La mésentente entre les deux rives du Rhin atteint son acmé en mai 1998, lors du sommet qui doit lancer la monnaie unique. Chirac, alors en pleine cohabitation avec les socialistes, humilie littéralement Kohl. A la surprise générale, il refuse que le Néerlandais Wim Duisenberg soit nommé pour 8 ans président de la Banque centrale européenne, car c’était pour lui le candidat de « l’amicale des banquiers centraux », selon son expression. Après plusieurs heures de négociations, il est convenu que le Français Jean-Claude Trichet lui succèdera à mi-mandat : « cela me rend gai » que ce soit un Français triomphe sans retenu Chirac à l’issue du sommet, puisqu’il va « défendre les intérêts de la France »… Kohl, épuisé, admet que « ce fut une dure lutte et l’une de mes heures les plus difficiles… Il m’est arrivé plusieurs fois aujourd’hui de dire à mes collègues : mais pourquoi suis-je fou au point de continuer à faire tout cela ? » Cette entaille à l’indépendance de la banque centrale jouera un rôle dans sa défaite aux élections de septembre 1998 face à Gerhard Schröder. Cet épisode ne sera jamais oublié par l’appareil d’État allemand qui le fera durablement payer à la France.

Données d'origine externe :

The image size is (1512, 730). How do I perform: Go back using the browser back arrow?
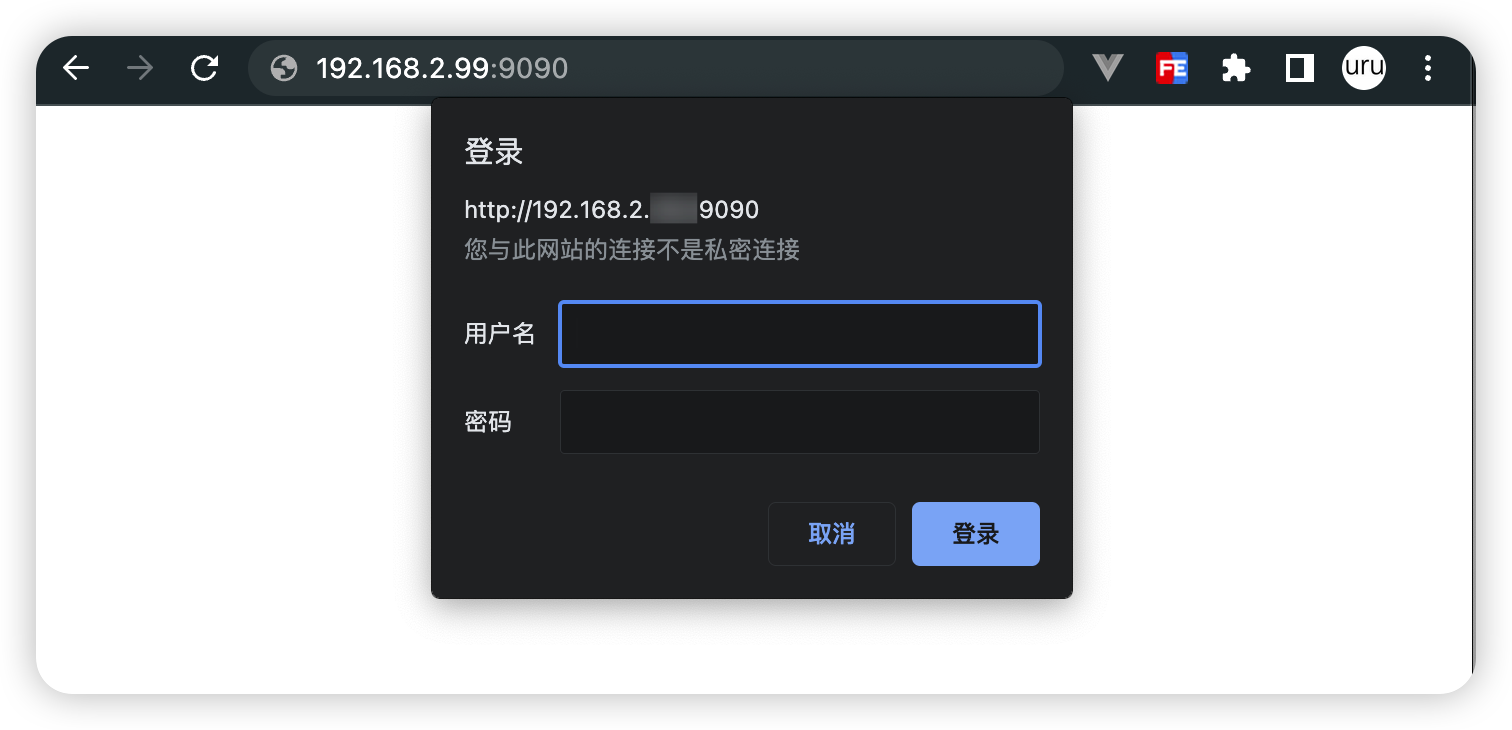(76, 68)
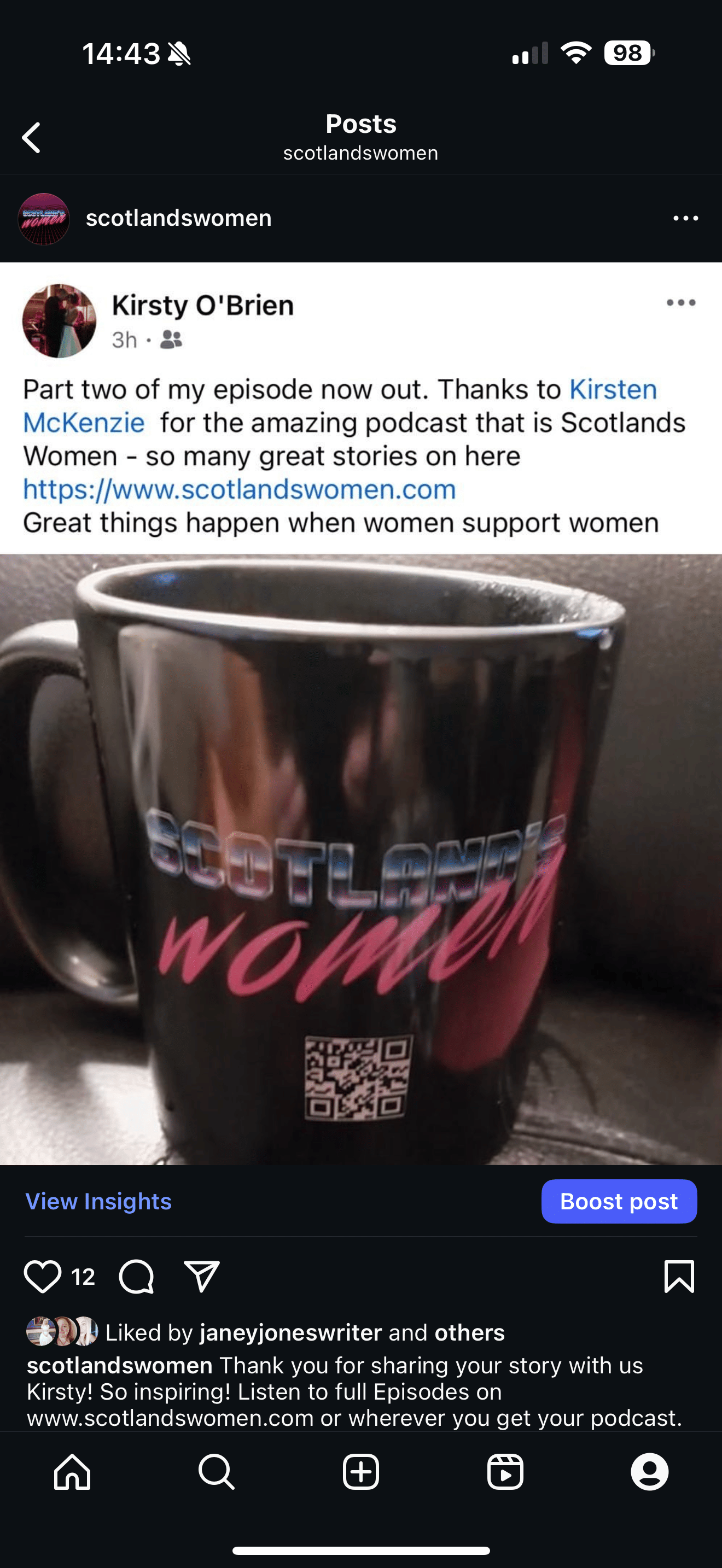Tap the back arrow in header
The image size is (722, 1568).
[31, 138]
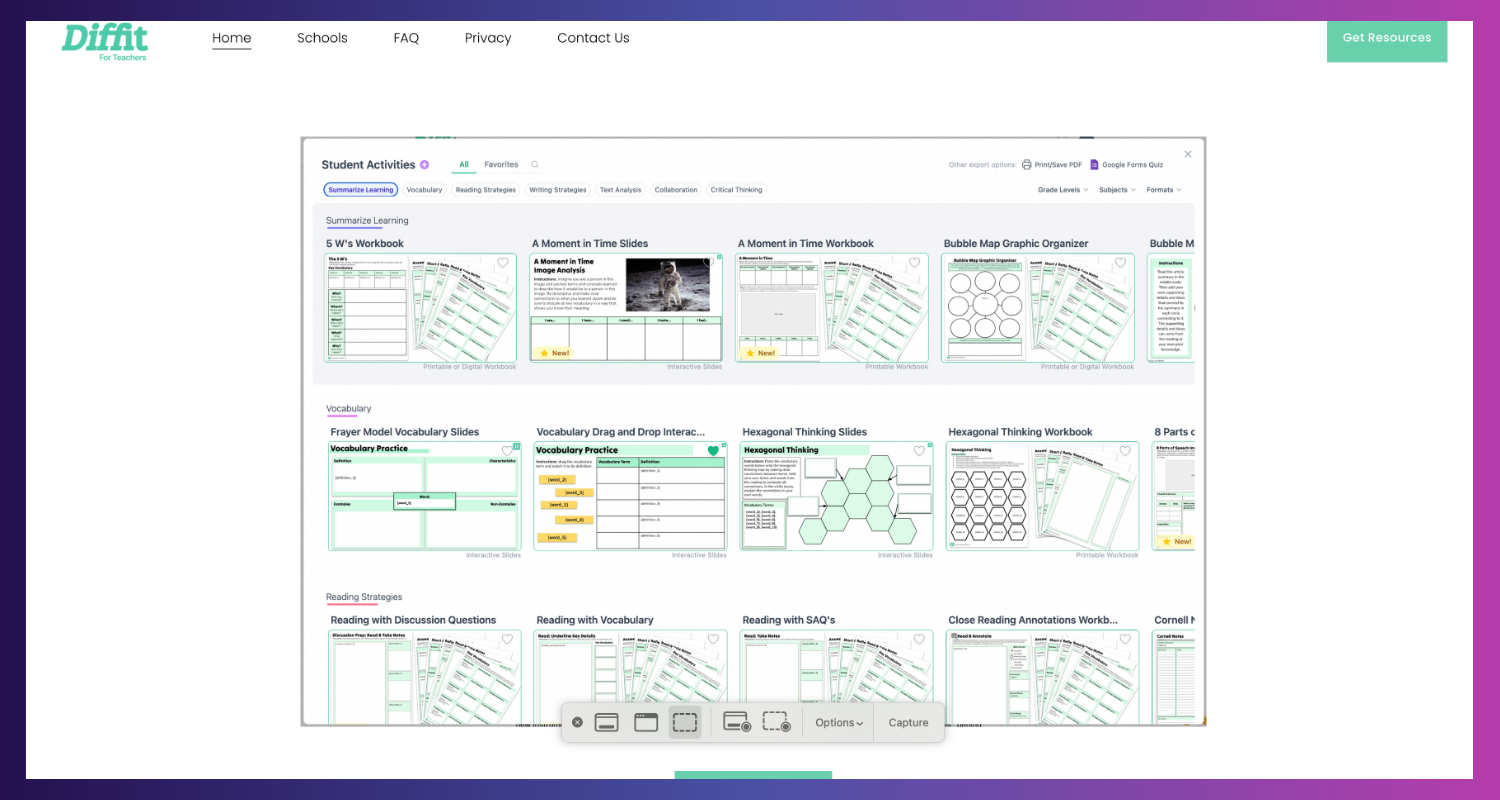The height and width of the screenshot is (800, 1500).
Task: Click the Google Forms Quiz icon
Action: point(1094,165)
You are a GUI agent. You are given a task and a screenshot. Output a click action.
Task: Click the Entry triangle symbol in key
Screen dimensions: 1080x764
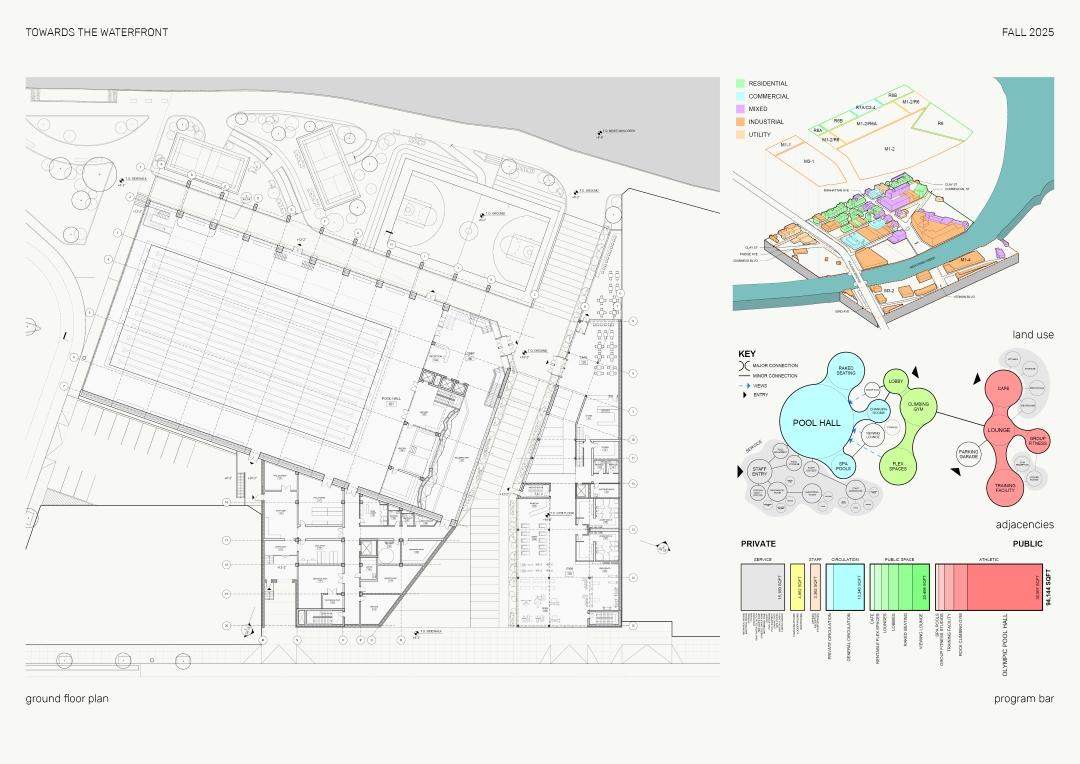pos(744,396)
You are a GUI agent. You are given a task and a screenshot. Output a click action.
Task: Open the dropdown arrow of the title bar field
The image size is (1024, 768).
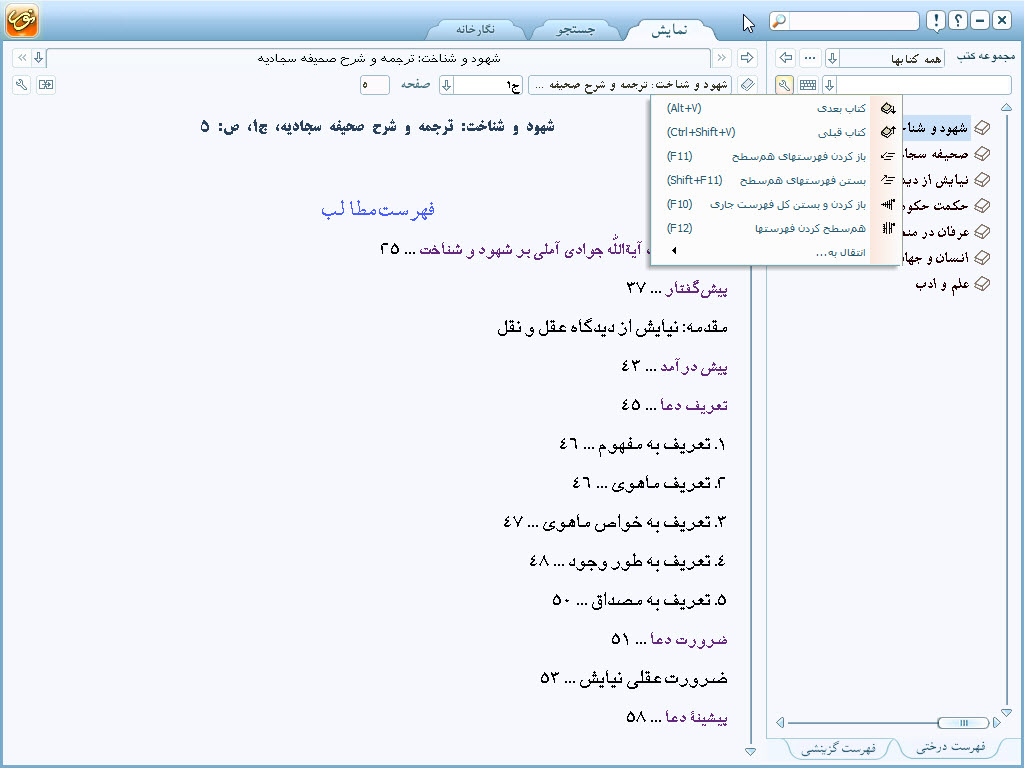(x=38, y=58)
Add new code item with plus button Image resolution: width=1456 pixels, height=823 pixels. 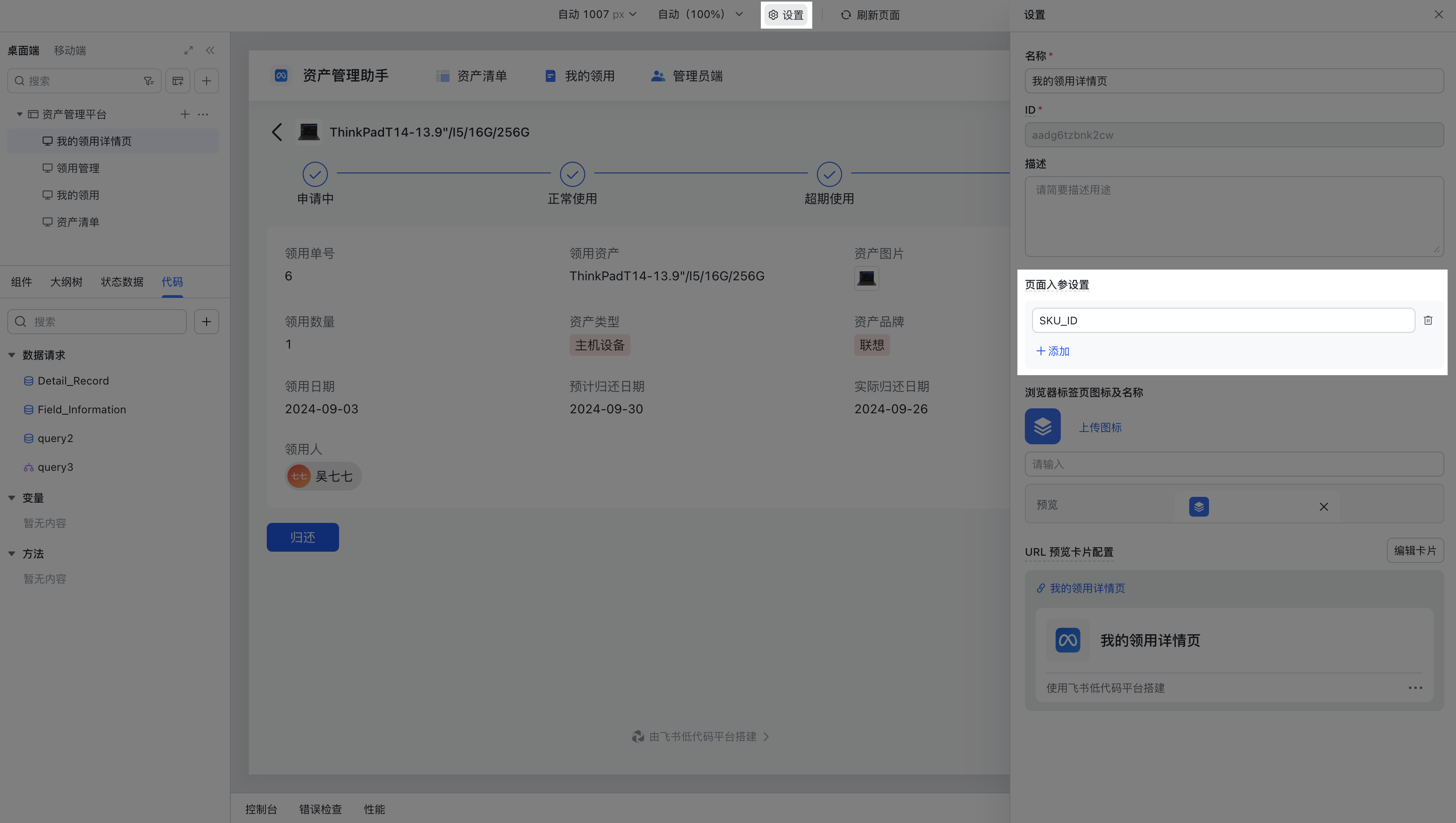(x=206, y=322)
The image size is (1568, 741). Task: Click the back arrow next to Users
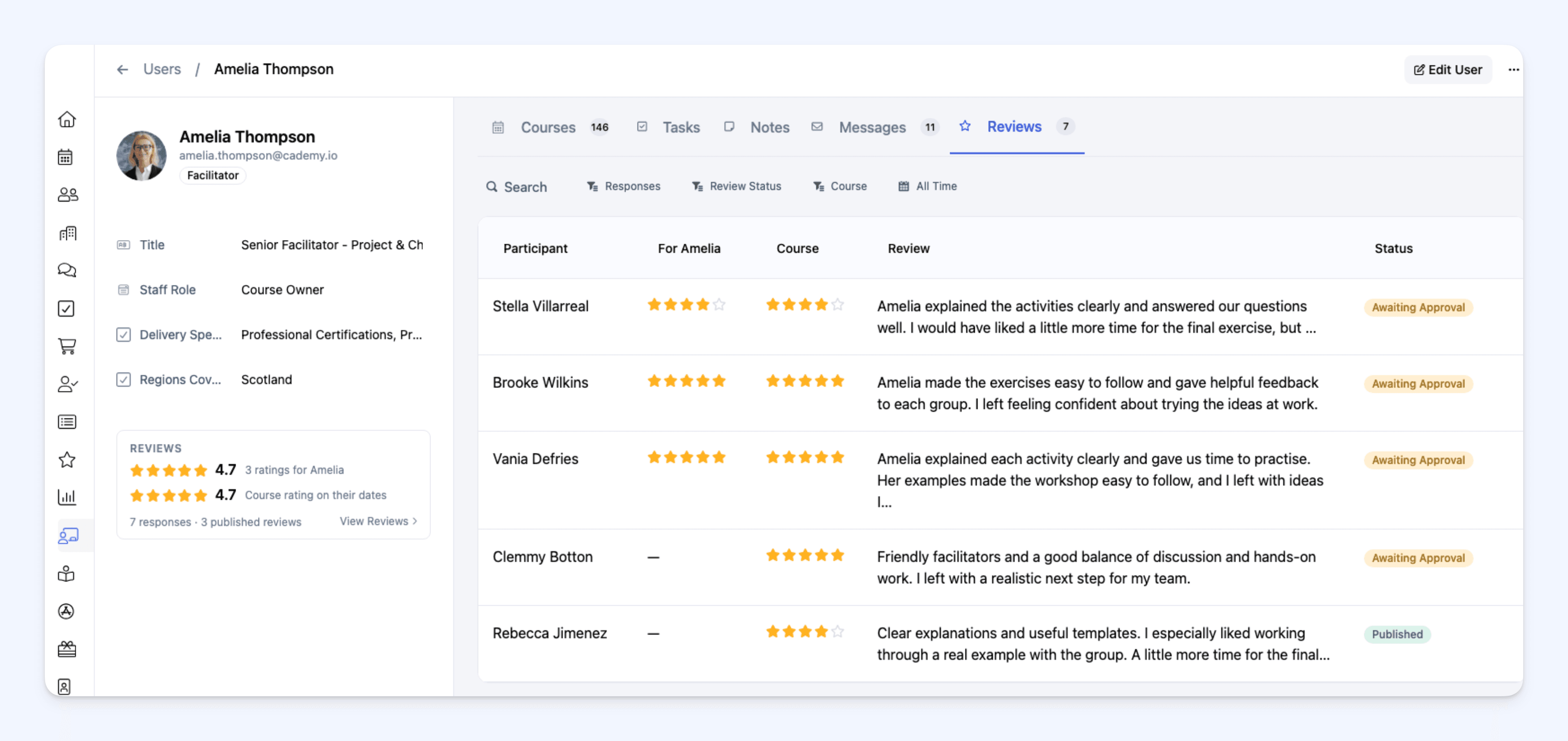click(122, 69)
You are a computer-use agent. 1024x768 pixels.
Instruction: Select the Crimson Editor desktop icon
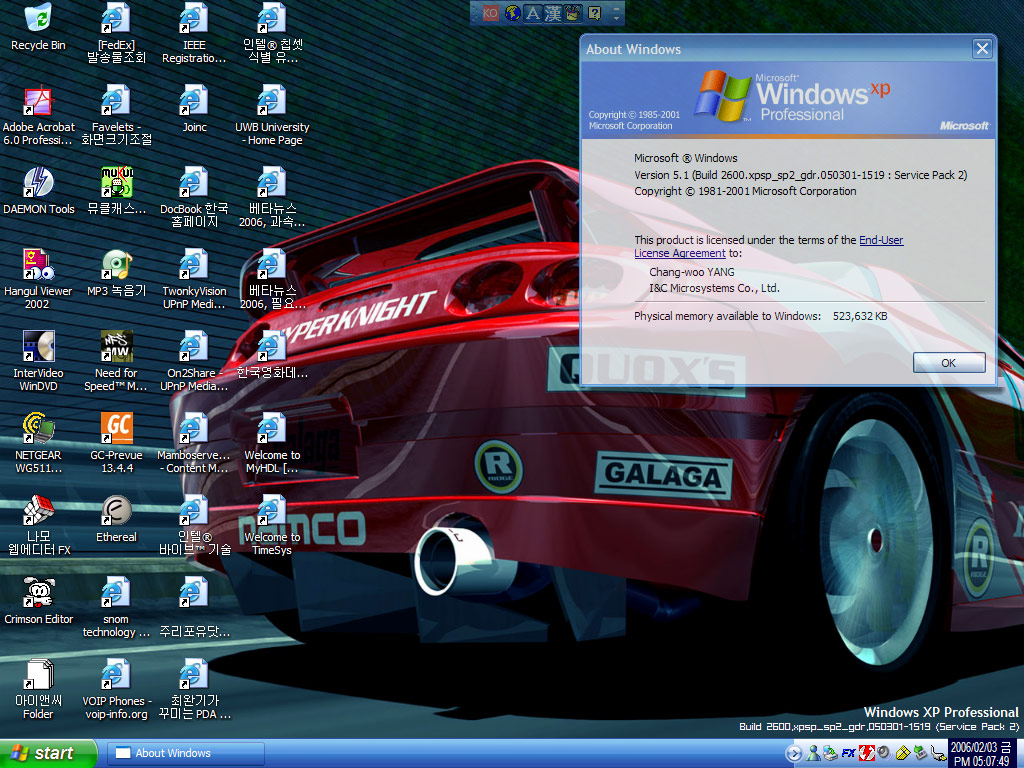[x=38, y=594]
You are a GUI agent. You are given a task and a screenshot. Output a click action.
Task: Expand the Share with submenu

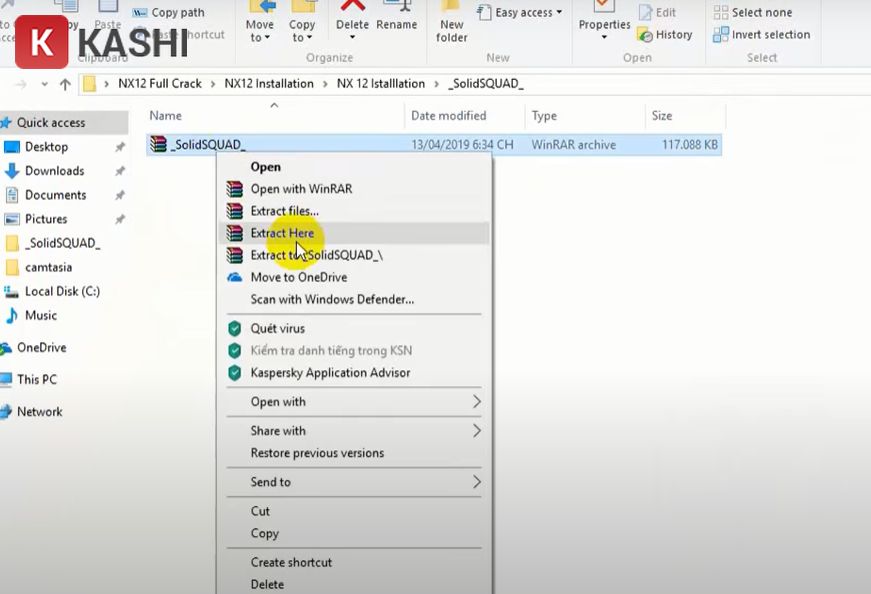point(476,431)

L’arrivée au pouvoir du social-démocrate Schröder, aussi peu européen que l’est Jacques Chirac, va conduire l’Europe au bord de l’abîme. Si Kohl était prêt à sacrifier les intérêts allemands au nom de l’Europe, ce n’est pas le cas de Schröder. Chirac va s’en apercevoir, en juin 1999, le chancelier voulant, pour réduire le budget de la politique agricole commune (PAC), instaurer un cofinancement national. Le Français la sauve in extremis en prenant à sa charge la partie de la ristourne budgétaire versée aux Britanniques payée par l’Allemagne. Une bombe infernale qui aboutit aujourd’hui à faire supporter l’entièreté du chèque britannique aux seuls Français (les chèques dans le chèque). Le sommet de Nice en décembre 2000, qui accouche d’un traité mal fichu, voit Allemands et Français s’affronter à nouveau avec une rare violence. Paris n’a pas compris que la République de Berlin n’est plus celle de Bonn et qu’elle revendique sans pudeur la première place qu’elle estime lui revenir sur le plan institutionnel vu son poids démographique et économique. Autrement dit, elle veut peser davantage que la France tant au Parlement européen qu’au Conseil des ministres, ce que Chirac évitera de justesse.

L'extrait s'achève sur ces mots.